Print the lines below exactly, beginning with the one that contains "Screen dimensions: 960x540" and stopping after the last line.
——————————
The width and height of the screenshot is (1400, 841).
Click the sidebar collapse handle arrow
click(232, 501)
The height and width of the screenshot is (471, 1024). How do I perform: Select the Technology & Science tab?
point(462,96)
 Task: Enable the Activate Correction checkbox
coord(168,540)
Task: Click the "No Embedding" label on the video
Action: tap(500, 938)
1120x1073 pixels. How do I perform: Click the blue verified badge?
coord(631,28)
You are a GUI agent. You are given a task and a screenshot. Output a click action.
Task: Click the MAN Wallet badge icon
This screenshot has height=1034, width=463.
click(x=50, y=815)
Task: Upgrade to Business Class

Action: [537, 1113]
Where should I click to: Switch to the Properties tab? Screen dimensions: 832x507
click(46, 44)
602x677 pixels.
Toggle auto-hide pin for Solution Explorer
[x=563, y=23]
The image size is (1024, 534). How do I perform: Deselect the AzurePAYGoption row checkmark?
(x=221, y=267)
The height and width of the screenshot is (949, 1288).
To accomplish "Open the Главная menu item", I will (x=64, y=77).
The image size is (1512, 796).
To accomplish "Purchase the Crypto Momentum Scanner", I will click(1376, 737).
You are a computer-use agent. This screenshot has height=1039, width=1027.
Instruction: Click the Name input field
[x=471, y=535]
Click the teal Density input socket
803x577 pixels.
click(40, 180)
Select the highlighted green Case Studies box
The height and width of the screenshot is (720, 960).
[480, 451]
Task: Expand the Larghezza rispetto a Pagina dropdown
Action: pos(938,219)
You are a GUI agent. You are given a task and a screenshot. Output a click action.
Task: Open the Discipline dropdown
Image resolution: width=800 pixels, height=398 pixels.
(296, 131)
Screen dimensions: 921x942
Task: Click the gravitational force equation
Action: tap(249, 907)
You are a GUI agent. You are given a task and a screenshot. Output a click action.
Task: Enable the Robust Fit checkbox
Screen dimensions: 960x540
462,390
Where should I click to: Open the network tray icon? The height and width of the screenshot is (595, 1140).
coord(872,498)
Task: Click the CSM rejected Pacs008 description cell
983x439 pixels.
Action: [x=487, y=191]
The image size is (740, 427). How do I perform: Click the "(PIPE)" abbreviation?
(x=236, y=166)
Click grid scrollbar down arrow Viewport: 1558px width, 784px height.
——————————
▶ **WORKED SOLUTION**:
Screen dimensions: 960x540
462,390
Where should I click to: Open the network tray icon? The height and width of the screenshot is (595, 1140).
coord(872,498)
Task: Click the CSM rejected Pacs008 description cell
983x439 pixels.
Action: [x=487, y=191]
The image size is (740, 427). How do I perform: Click the "(PIPE)" abbreviation?
(x=236, y=166)
Click grid scrollbar down arrow Viewport: 1558px width, 784px height.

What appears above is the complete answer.